While Thomson said the Go8, a coalition of Australia’s elite universities, was broadly supportive of the government’s attempts to make research more impact-driven, applied research was often only possible as a result of the basic research overwhelmingly conducted in the academic sector.
“What we have to be careful about is that we don’t skew the balance one way or the other [because] the risk is that it’s very easy to trivialise basic research because sometimes there is no obvious outcome,” she said.
“There’s certainly some validity in the government expecting some accountability but to then cherry-pick a research item with an esoteric title and claim it’s having no input to our society, I’m not sure politicians or the media really have the credentials to do that.
“Researchers aren’t PR experts, they’re researchers, and sometimes a research title doesn’t lead itself to a news grab but that doesn’t mean it should be undermined.”
Universities Australia chief executive, Belinda Robinson, echoed those comments, saying some of the world’s most profound – and often income-generating – research breakthroughs had come from “blue sky” research.
“You simply can’t judge the long-term value of a research project on a title and a short blurb – that’s like judging a wine by its label,” she said.
“Imagine if Alexander Fleming had put in a grant application to fund ‘an examination of mould growing in a dish on a window sill’ and the tabloid derision that would have ensued – yet without his huge discovery we wouldn’t now have penicillin to treat pneumonia, meningitis and a host of other life-threatening infections.”
She pointed to a “vast list of modern inventions that came from broad research looking into something else” such as GPS, WiFi, MRIs, and the discovery of the first human cancer gene.

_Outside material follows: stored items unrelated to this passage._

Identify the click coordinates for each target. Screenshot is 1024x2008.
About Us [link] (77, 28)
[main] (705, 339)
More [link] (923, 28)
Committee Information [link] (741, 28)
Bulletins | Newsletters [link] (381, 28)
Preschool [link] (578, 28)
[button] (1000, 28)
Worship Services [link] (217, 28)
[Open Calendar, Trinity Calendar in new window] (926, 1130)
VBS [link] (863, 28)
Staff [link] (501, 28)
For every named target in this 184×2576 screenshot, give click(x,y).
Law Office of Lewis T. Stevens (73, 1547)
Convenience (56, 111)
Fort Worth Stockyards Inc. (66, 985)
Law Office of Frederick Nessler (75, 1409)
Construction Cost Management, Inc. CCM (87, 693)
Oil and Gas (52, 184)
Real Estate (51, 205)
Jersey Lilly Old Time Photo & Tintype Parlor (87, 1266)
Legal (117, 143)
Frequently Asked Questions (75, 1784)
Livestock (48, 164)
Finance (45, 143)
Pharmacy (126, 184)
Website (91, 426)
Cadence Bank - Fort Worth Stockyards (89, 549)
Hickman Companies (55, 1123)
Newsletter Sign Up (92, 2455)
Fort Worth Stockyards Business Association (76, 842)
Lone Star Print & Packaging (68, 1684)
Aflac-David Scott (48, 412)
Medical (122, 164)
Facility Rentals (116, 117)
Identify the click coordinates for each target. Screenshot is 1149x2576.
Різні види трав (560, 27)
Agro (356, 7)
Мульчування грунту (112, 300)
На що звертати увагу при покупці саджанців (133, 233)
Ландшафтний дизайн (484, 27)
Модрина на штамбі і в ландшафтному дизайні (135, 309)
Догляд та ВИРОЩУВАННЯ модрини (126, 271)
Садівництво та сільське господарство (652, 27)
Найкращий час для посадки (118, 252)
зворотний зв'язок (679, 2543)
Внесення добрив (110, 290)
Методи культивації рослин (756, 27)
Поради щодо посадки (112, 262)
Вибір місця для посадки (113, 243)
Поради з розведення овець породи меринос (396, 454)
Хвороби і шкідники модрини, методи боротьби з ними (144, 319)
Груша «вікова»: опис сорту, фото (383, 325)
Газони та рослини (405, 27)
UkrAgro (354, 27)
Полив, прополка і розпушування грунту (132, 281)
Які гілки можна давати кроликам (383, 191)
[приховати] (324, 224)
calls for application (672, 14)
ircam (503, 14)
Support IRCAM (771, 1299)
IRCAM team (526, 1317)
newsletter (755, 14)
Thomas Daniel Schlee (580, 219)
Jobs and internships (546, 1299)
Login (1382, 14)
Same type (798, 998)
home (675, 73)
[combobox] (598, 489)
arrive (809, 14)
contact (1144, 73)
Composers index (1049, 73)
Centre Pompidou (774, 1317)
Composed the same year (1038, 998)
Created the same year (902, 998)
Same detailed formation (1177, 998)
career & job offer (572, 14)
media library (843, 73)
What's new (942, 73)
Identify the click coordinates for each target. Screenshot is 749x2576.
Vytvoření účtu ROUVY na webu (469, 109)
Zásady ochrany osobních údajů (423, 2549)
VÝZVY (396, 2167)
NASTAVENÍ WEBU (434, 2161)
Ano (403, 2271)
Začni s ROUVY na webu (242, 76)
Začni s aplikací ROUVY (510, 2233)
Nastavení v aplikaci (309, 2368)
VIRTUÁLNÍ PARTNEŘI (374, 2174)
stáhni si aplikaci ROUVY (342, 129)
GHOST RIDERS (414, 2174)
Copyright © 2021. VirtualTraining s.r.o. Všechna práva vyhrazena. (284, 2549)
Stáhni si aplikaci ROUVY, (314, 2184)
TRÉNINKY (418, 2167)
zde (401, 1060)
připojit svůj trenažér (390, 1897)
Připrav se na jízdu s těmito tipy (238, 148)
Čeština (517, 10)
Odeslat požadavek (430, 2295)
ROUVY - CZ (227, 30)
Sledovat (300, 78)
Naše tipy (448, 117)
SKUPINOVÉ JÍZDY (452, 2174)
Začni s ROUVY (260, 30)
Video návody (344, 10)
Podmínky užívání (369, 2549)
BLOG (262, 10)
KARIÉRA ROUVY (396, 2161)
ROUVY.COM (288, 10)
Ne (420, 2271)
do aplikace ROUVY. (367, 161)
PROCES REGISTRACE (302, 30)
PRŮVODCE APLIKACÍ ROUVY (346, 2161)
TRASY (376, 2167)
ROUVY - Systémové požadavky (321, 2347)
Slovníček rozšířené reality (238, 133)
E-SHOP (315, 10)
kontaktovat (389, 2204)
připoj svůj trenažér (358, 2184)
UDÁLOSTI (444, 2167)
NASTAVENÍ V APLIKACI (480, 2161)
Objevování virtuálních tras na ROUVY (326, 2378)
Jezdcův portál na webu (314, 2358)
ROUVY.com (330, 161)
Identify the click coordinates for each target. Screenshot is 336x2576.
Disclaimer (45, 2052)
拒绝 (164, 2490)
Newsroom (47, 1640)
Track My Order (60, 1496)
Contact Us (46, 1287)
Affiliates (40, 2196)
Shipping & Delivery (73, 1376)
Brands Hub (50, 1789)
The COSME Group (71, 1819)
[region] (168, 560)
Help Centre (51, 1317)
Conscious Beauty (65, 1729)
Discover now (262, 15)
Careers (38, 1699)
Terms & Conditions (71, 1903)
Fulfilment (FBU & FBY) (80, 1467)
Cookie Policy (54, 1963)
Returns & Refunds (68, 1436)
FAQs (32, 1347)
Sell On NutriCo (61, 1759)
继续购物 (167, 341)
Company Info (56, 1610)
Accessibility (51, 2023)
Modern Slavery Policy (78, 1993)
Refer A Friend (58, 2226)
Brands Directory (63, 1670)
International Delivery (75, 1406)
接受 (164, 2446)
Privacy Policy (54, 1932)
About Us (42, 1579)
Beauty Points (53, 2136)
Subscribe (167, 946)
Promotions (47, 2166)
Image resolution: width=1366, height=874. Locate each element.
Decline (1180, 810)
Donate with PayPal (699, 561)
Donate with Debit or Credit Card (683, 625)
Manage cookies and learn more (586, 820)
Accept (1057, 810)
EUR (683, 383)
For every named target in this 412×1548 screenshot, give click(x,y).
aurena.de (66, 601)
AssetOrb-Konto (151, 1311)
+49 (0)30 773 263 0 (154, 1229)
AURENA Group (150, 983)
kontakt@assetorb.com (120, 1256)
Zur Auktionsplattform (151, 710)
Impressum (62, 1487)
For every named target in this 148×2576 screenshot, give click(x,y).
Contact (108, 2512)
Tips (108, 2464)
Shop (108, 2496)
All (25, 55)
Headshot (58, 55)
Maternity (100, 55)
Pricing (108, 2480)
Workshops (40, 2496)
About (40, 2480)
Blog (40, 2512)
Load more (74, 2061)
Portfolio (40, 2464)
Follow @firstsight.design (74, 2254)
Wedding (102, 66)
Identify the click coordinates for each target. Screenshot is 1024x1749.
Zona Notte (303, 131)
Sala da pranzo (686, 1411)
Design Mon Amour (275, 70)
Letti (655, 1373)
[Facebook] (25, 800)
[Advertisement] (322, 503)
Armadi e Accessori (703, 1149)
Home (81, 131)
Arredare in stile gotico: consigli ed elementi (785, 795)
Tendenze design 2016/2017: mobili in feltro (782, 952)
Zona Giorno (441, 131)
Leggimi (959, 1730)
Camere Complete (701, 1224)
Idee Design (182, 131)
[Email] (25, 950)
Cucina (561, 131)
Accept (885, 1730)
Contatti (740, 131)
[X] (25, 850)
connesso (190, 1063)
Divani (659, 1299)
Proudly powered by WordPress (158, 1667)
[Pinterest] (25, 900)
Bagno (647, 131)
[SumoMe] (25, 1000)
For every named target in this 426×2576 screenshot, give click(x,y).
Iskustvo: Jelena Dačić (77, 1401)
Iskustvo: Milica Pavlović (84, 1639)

“Clever countries invest in both types of research – projects that are directly applied research, often in collaboration with industry partners, but also the curiosity-driven discovery research that can lead to the truly seismic shifts in our knowledge and revolutions in technology,” she said.
The government first announced plans to make university research more focused on “end users” such as businesses in its National Innovation and Science Agenda almost two years ago.
From next year the ARC will use “engagement indicators” to measure how university research contributes to “economic, social and other benefits” by assessing measures such as how research engages with businesses.
It will also look at the income made by commercialising research, including how much income is made per researcher, and explanations of research impacts in “plain English”.